PROVIDED ENTRIES below:
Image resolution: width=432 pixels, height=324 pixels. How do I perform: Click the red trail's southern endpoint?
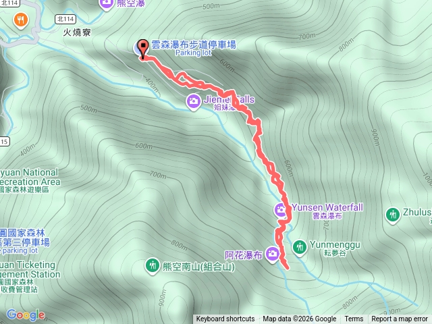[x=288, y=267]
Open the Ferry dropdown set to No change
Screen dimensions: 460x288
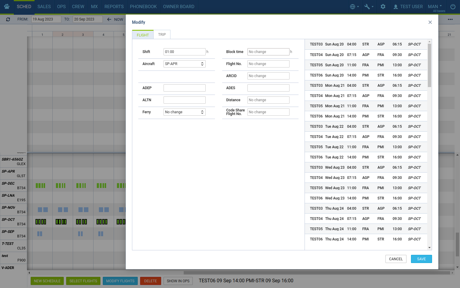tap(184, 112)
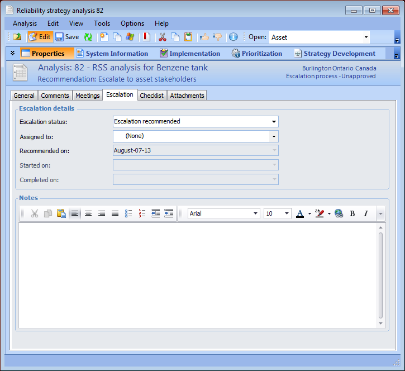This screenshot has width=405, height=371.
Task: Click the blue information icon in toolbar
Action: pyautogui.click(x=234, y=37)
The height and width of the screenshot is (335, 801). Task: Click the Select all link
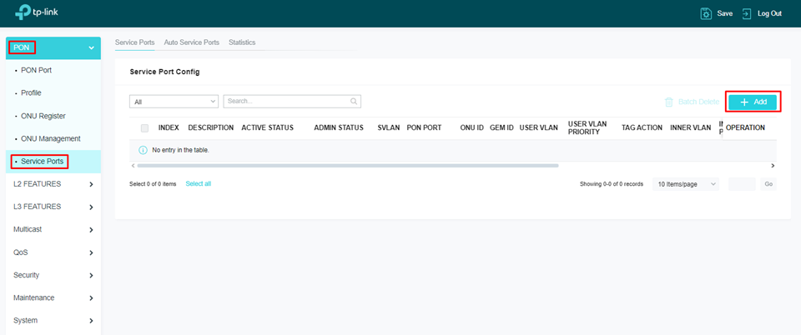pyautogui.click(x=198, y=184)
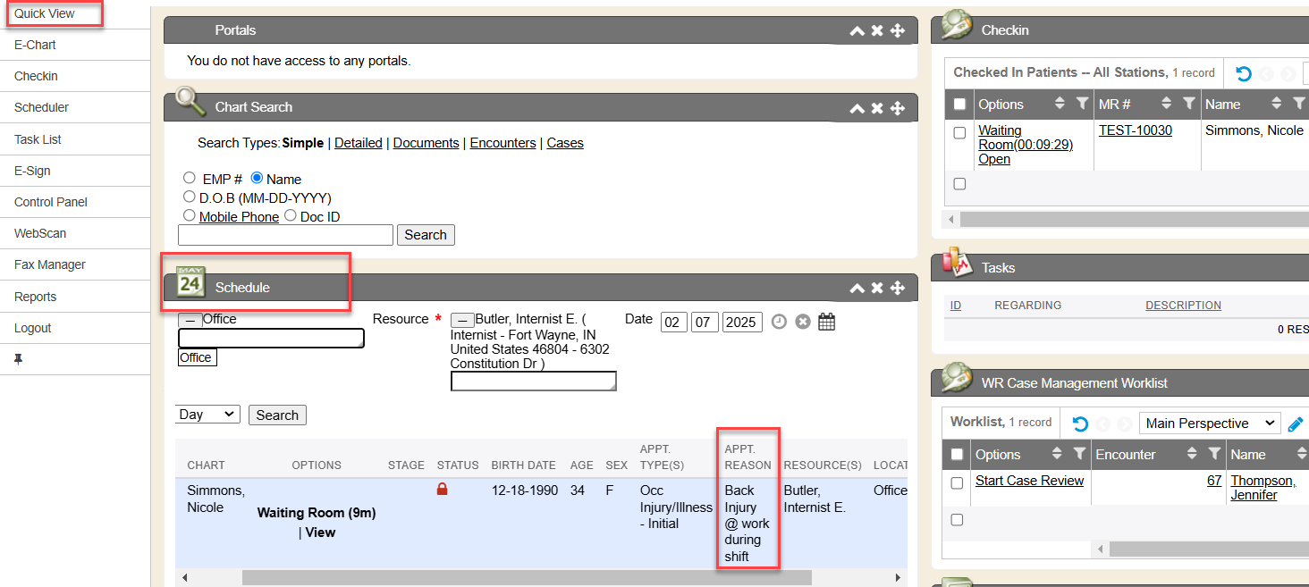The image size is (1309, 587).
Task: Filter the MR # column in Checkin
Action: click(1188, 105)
End of PROVIDED ENTRIES.
Could you copy exactly, and with no pictures, the lines above from the one containing "Screen dimensions: 460x288" through the last line, both included?

Screen dimensions: 460x288
tap(184, 112)
This screenshot has width=405, height=371.
Task: Click the blue information icon in toolbar
Action: pyautogui.click(x=234, y=37)
The height and width of the screenshot is (335, 801). Task: Click the Select all link
pyautogui.click(x=198, y=184)
The image size is (1309, 587).
Task: Filter the MR # column in Checkin
Action: click(1188, 105)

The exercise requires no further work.